ABOUT THIS EXERCISE. Return every line of the entries that includes the word "agent".

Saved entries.
^^^^
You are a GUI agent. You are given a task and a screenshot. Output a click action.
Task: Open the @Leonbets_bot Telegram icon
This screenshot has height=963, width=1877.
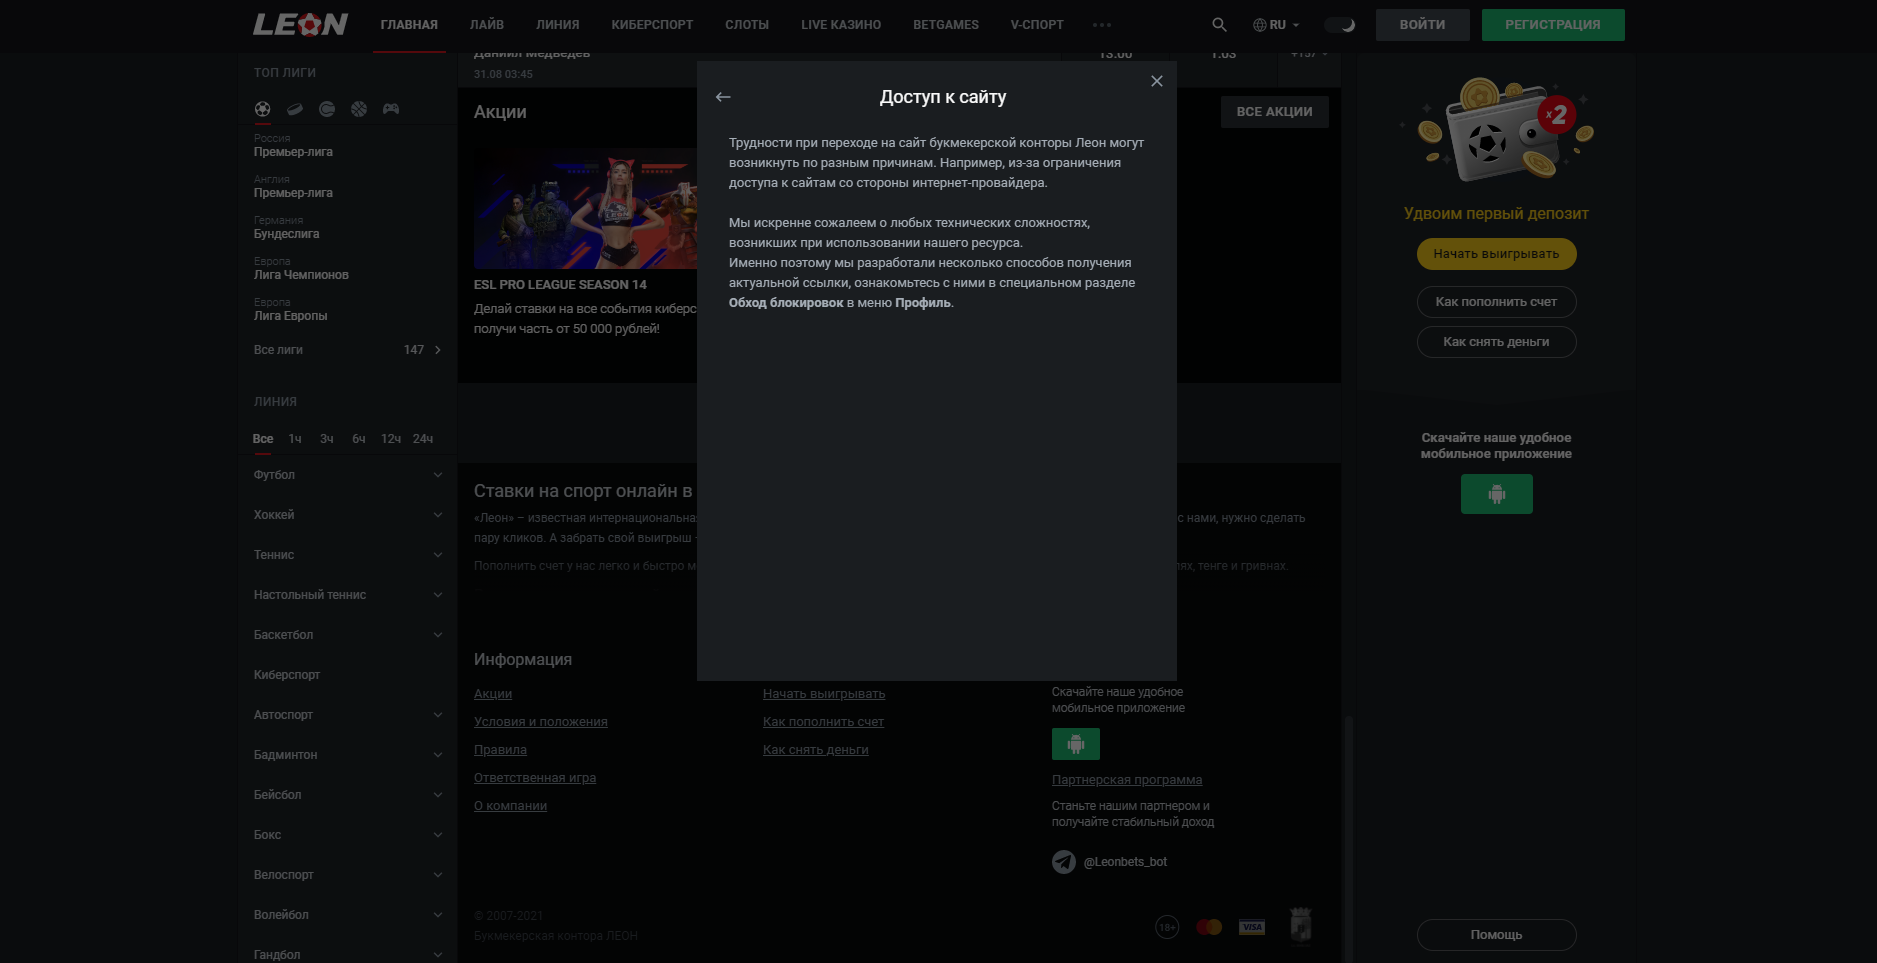click(x=1064, y=861)
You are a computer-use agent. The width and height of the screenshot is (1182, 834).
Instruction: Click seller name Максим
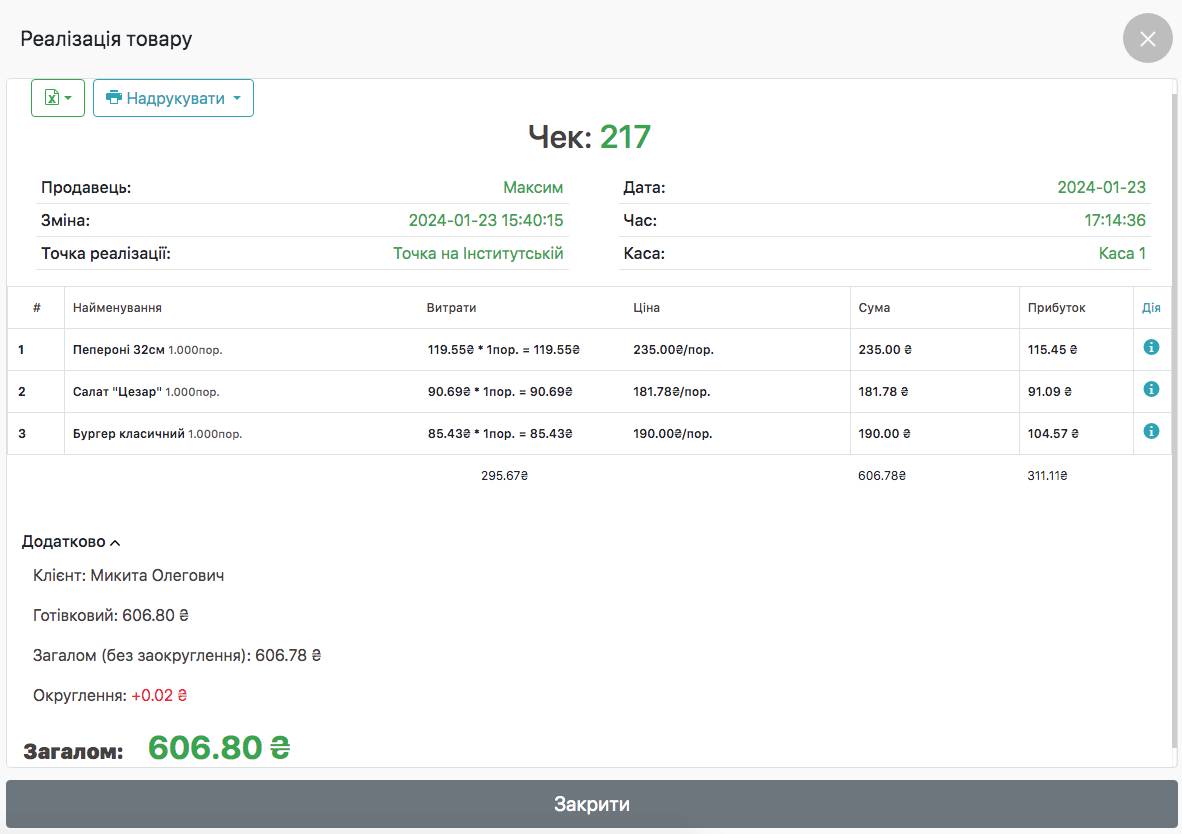pos(533,188)
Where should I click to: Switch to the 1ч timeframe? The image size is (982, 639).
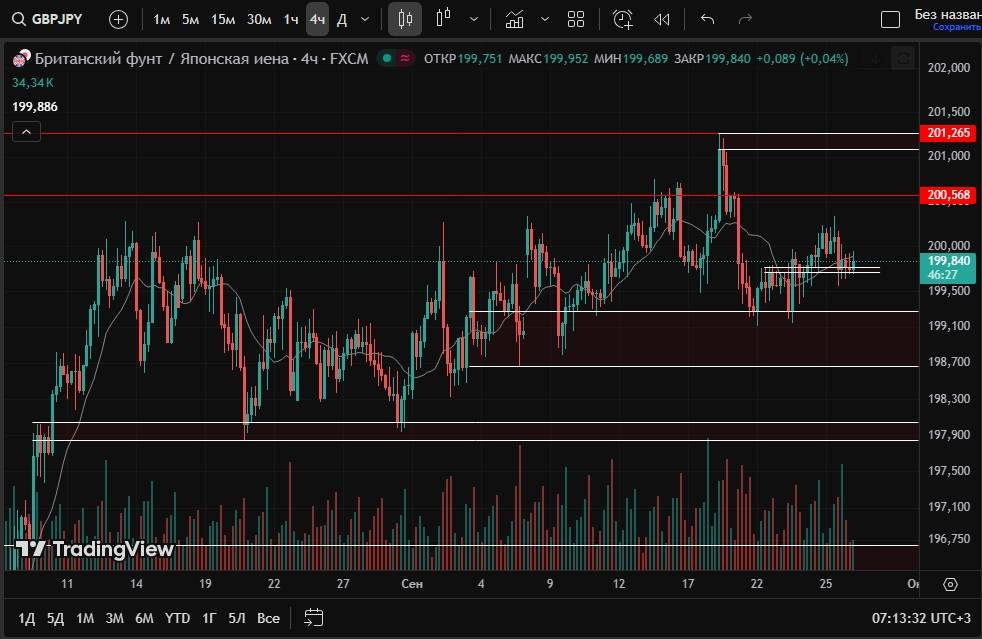pyautogui.click(x=290, y=19)
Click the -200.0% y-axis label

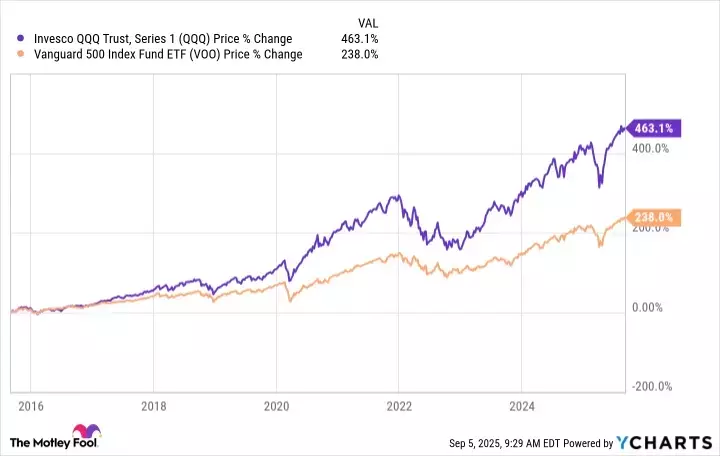[x=650, y=386]
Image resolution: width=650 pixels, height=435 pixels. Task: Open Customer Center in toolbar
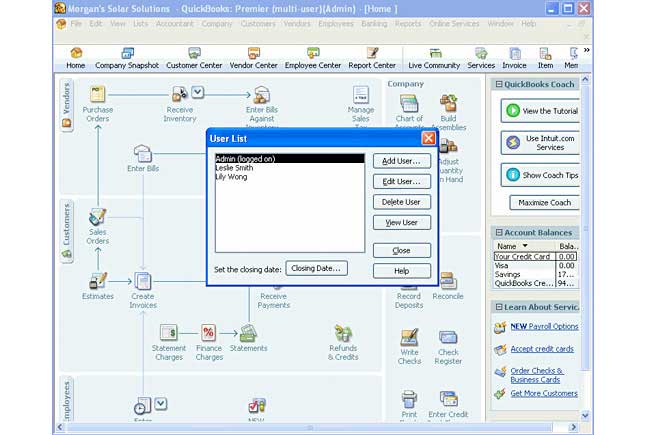pyautogui.click(x=194, y=58)
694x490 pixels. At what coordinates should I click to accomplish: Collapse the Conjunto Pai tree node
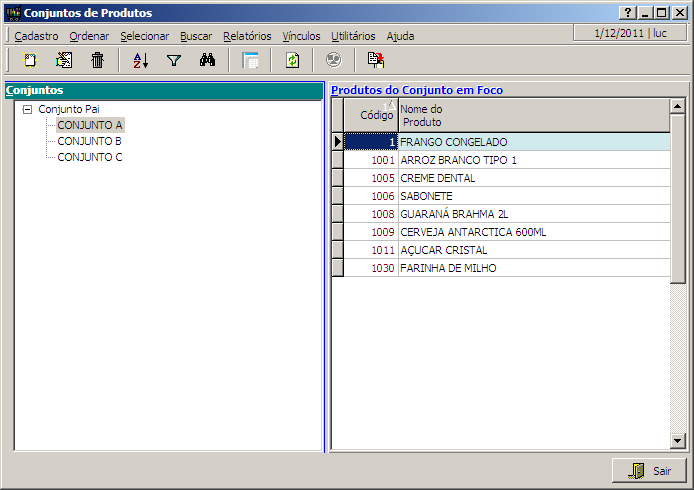coord(27,109)
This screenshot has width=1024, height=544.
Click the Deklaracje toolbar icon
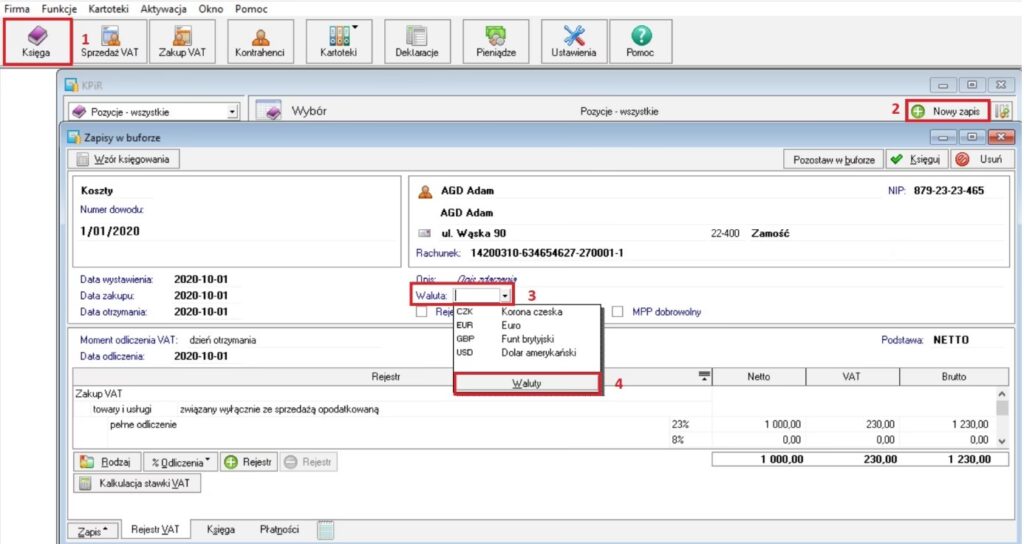point(417,40)
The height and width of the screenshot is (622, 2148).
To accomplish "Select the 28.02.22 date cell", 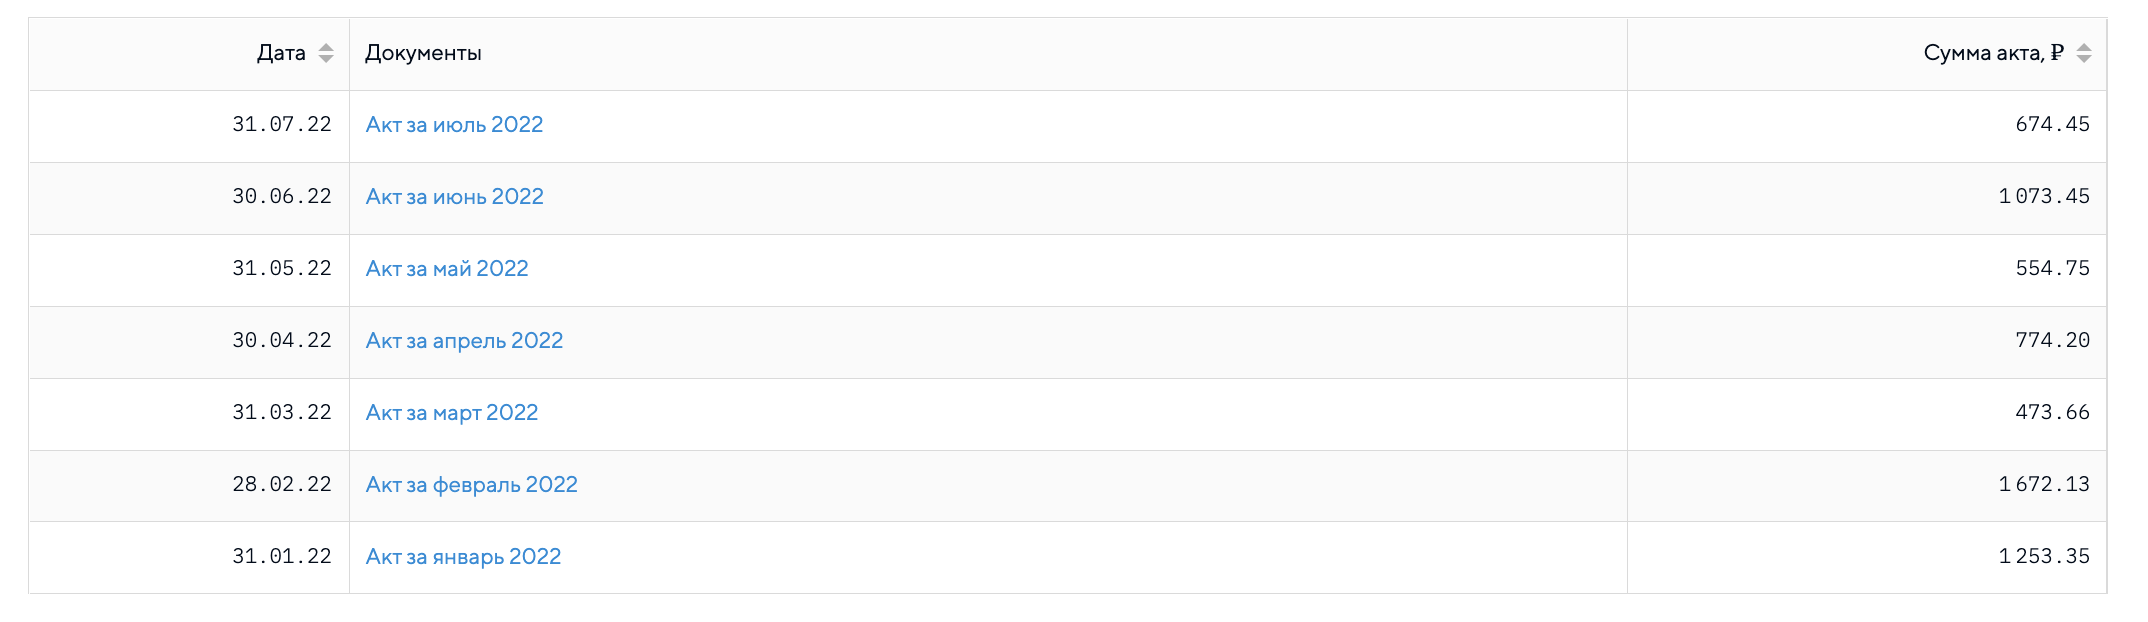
^^^^
THE COMPLETED TASK.
You are a GUI agent. You are given a task and a screenshot. Output a click action.
You are a computer-use agent. The width and height of the screenshot is (1182, 834).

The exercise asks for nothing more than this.